Home

appelez-moi lorca horowitzPrésentation de l’éditeur« Je voulais comprendre comment Lorca Horowitz avait mis en place son plan d’anéantissement sans éveiller le moindre soupçon, et avait osé monter une à une, sans jamais reculer ni même hésiter, les marches qui la menaient droit à son crime. Je voulais comprendre pourquoi elle l’avait fait. Mais surtout en quoi cela me concernait, me touchait. Qu’avais-je à voir là-dedans ? »

Éditions Stock – 216 pages

Depuis le 30 décembre 2015 en librairie.

Ma note : 4,75 / 5

Broché : 18 euros

Ebook : 12,99 euros

Dans Appelez-moi Lorca Horowitz, le nouveau roman d’Anne Plantagenet, le mystère s’installe dès la couverture hypnotique, véritable invite à en savoir davantage sur cette jeune femme séduisante et séductrice, pas vraiment belle mais sophistiquée, manifestement sûre d’elle et un soupçon insolente, provocante, dans sa manière de fixer le lecteur dans le blanc des yeux. Une curiosité d’autant plus exacerbée à la lecture du prière d’insérer qui fait état d’un crime qu’elle aurait commis…
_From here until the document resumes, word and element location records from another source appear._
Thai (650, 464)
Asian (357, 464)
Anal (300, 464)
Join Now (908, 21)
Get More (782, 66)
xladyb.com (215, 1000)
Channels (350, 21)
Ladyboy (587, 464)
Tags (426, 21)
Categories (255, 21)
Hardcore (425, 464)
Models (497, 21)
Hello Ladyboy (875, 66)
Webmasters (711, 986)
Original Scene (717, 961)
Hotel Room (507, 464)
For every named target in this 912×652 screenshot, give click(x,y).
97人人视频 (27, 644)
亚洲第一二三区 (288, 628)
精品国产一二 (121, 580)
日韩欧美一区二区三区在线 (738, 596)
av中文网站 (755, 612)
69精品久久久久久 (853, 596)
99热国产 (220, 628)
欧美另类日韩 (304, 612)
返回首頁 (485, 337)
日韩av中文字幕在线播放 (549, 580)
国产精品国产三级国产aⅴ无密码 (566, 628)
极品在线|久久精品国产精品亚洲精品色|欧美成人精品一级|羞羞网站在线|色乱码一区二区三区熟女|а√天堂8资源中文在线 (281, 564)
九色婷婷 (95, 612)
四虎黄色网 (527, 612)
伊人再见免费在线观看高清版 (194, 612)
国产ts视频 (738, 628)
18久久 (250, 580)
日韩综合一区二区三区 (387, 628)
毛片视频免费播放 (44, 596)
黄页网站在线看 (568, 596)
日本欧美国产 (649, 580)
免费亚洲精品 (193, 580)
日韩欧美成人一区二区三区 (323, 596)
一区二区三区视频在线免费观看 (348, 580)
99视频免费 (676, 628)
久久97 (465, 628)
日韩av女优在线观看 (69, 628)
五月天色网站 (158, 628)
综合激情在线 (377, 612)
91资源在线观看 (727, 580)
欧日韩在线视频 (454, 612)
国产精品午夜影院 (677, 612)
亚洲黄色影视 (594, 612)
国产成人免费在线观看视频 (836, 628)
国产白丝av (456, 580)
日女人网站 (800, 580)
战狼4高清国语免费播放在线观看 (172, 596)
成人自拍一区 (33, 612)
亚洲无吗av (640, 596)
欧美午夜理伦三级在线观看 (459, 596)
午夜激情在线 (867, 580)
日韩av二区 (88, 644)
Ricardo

Et d’en découvrir  les circonstances durant les quelque deux cents pages de ce roman à l’orée du thriller psychologique postroman noir, alternant le récit de la protagoniste éponyme et d’une narratrice fascinée par le fait divers survenu à Carmona en Espagne sur lequel elle décide de mener l’enquête pour découvrir ce qui se cache derrière ce personnage redoutable ayant décidé de vampiriser la vie d’une autre.

Comme Florence Noiville qui décrit le syndrome de Clérambault dans L’illusion délirante d’être aimé, Anne Plantagenet construit une histoire fascinante autant que terrifiante autour d’une psychotique ; occasion donnée d’une exploration des mécanismes de la mythomanie, du clivage du moi ou de la schizophrénie et de l’usurpation d’identité. À la différence que si l’on constate une forme perverse du mensonge dans l’intention de tromper en vue de son intérêt personnel et un délire entre déni du réel et lucidité, la pathologie psychiatrique de Lorca n’est en l’occurrence jamais clairement définie.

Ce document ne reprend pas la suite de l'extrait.